Are here anybody done some Furry characters for PC games? I proved make him for Quake2, but 3D-modelling was too complicated for me. Then i find Lucasarts Outlaws and for this game i maked many characters: http://soobel.planet.ee/outlaws/NWX.html and custom game too: http://soobel.planet.ee/outlaws/7fifies.html

Later i find MS Train Simulator (i'am locdriver and railway history enthusiast too), and there i done with easier 3Dprogram some furries for standing in statisons between other waiting passengers: http://soobel.planet.ee/MSTS/loomad/furries.html

http://static1.fotoalbum.ee/fotoalbum/183/130/0458151575c601.jpg


----------



## ArielMT (Aug 24, 2010)

I can't say I've seen that many furry remaps for non-furry PC games.  Interesting concept, though.

Off topic: I don't mean any offense, but your English is a bit weak.  Is that because you're in Estonia?


----------



## Waffles (Aug 24, 2010)

I do recall there being furry skins made for CSS, Gmod, etc.
Skins like Lucario, Renamon (the internet yiff star) and other such very popular furry characters.
For your own furry model? You would have to skin it yourself, model it, rig it, and etc etc. A LOT of work.


----------



## ArielMT (Aug 24, 2010)

Waffles said:


> For your own furry model? You would have to skin it yourself, model it, rig it, and etc etc. A LOT of work.


 
If I'm reading the OP and links right, that's what she did.


----------



## LizardKing (Aug 24, 2010)

I've seen Krystal in Fallout 3.

There's also an animated prostitution mod.

You can combine the two.

Ruined.


----------



## Waffles (Aug 24, 2010)

ArielMT said:


> If I'm reading the OP and links right, that's what she did.

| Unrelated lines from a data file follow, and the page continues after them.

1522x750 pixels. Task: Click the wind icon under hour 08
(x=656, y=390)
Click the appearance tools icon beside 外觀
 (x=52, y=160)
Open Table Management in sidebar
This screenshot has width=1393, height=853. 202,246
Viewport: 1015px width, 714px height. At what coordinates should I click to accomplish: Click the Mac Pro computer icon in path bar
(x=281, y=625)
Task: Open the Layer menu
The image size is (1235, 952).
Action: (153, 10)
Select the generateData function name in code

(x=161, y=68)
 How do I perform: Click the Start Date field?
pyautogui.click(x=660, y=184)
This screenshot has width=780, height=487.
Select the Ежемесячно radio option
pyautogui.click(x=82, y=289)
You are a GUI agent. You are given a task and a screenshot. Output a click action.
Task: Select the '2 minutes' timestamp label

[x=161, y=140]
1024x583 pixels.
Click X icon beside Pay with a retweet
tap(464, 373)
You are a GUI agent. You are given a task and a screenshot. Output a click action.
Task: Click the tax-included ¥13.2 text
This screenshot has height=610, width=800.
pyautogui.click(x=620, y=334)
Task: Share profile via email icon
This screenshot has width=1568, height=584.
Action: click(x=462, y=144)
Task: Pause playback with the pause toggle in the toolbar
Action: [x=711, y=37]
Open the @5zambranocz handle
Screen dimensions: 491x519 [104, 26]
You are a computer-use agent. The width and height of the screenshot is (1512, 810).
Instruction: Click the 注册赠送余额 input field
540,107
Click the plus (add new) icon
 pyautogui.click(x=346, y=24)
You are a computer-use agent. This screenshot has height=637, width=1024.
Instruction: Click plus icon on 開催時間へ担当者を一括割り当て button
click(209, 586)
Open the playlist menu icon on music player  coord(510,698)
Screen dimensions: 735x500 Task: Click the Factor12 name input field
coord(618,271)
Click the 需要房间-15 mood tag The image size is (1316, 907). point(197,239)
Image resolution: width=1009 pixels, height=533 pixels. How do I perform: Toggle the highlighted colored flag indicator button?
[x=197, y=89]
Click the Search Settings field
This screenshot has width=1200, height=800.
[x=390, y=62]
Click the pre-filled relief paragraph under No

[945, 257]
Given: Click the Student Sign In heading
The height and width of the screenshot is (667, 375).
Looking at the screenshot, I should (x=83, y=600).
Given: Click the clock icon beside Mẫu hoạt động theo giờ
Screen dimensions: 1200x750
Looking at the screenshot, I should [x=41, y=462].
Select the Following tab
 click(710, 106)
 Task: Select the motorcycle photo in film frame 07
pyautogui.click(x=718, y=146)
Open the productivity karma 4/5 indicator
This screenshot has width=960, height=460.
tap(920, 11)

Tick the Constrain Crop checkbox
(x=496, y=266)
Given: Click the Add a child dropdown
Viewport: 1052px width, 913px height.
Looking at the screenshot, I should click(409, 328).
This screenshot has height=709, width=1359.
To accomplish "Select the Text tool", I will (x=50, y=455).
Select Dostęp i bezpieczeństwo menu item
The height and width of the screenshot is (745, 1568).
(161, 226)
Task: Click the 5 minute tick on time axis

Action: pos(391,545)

 They look like simple models, but not rigged/custom skinned.
I tried in a steam model maker program, HOLY JEEBUS that was hard.


----------



## Tao (Aug 24, 2010)

Someone made some furry models for TF2 and I looked at their development process. Jesus it was complicated to rig a polar bear to act like a person. I reskinned Dr. Breen's face to an anthro wolf if that counts for anything.


----------



## PorkbellyMon (Aug 25, 2010)

I make skins for Unreal Tournament 99. See my FA gallery for examples :3


----------



## Soobel (Aug 26, 2010)

Outlaws is old game, there are no models - characters are sprites like in DooM, every character have ca 100 frames. Frames are packed in nwx files and they are changeable - just copy and rename a nwx file, change frames and nex character are done.


----------



## Faustus (Sep 4, 2010)

I've done a few 3D Furry models, but not for computer games (click paw if you want to see). I'm more a high-polygon modeler and besides, I'm on a Mac now. Not many games for the Mac, and I don't know of any with lively custom modding communities.

-F


----------



## Code Red (Sep 5, 2010)

thelaughingcheese is creating TF2 models, and so far they are good.

I get personal satisfaction when I burn the scout with a pyro now.  xD

But seriously, they are good.


----------